Automate Recon and scanning process with Vidoc. All security teams in one place
By kannthu
The Alibaba Metadata Service Check module is a test case that detects a misconfiguration in the Alibaba host. It specifically targets the Alibaba metadata service, which is configured as a proxy. The severity of this misconfiguration is classified as critical.
A misconfigured Alibaba metadata service can expose sensitive information, such as zone IDs, to unauthorized users. This can potentially lead to further security breaches and compromise the confidentiality and integrity of the system.
The Alibaba Metadata Service Check module works by sending an HTTP GET request to the target host's metadata service endpoint. The request is made to the path "/dynamic/instance-identity/document". The module then checks the response body for the presence of the word "zone-id". If the word is found, it indicates a misconfiguration in the Alibaba metadata service.

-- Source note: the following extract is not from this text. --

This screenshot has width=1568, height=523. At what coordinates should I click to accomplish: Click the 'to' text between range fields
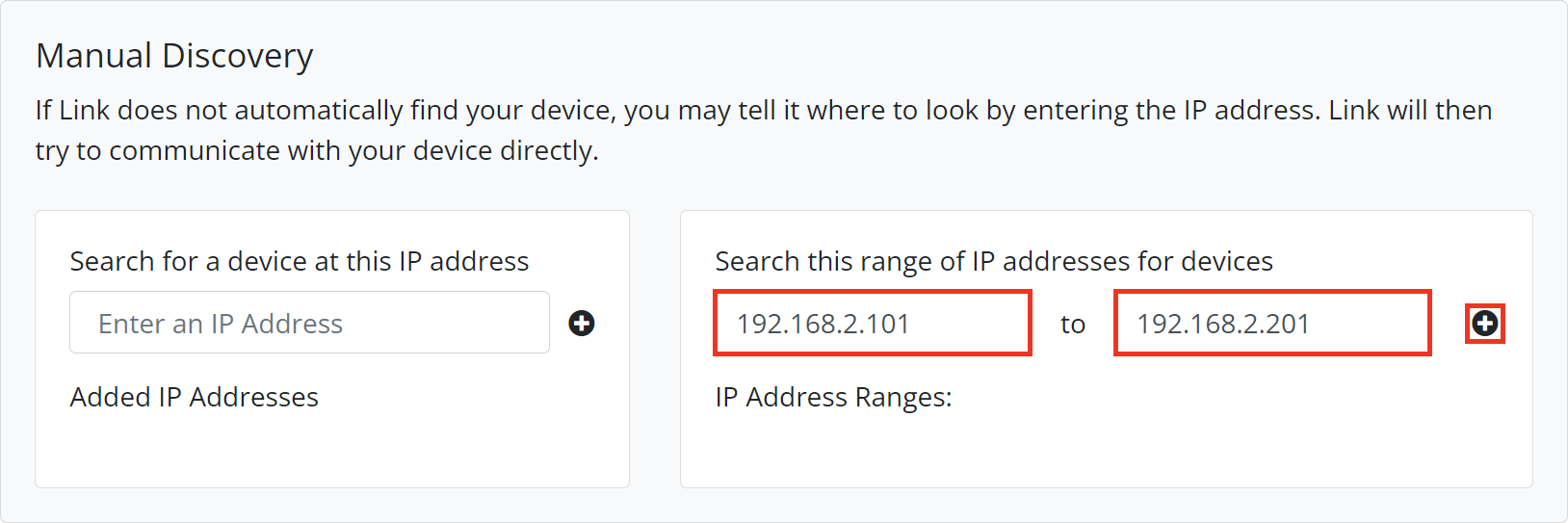coord(1073,325)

Here is an example of the HTTP request sent by the module:
GET http://<hostval>/dynamic/instance-identity/document HTTP/1.1
Host: <hostval>
The module matches the response body against the word "zone-id" using a case-sensitive match condition. If the word is present, the module reports a vulnerability.
It is important to note that this module is designed to detect misconfigurations in the Alibaba metadata service and does not perform any modifications or exploit any vulnerabilities.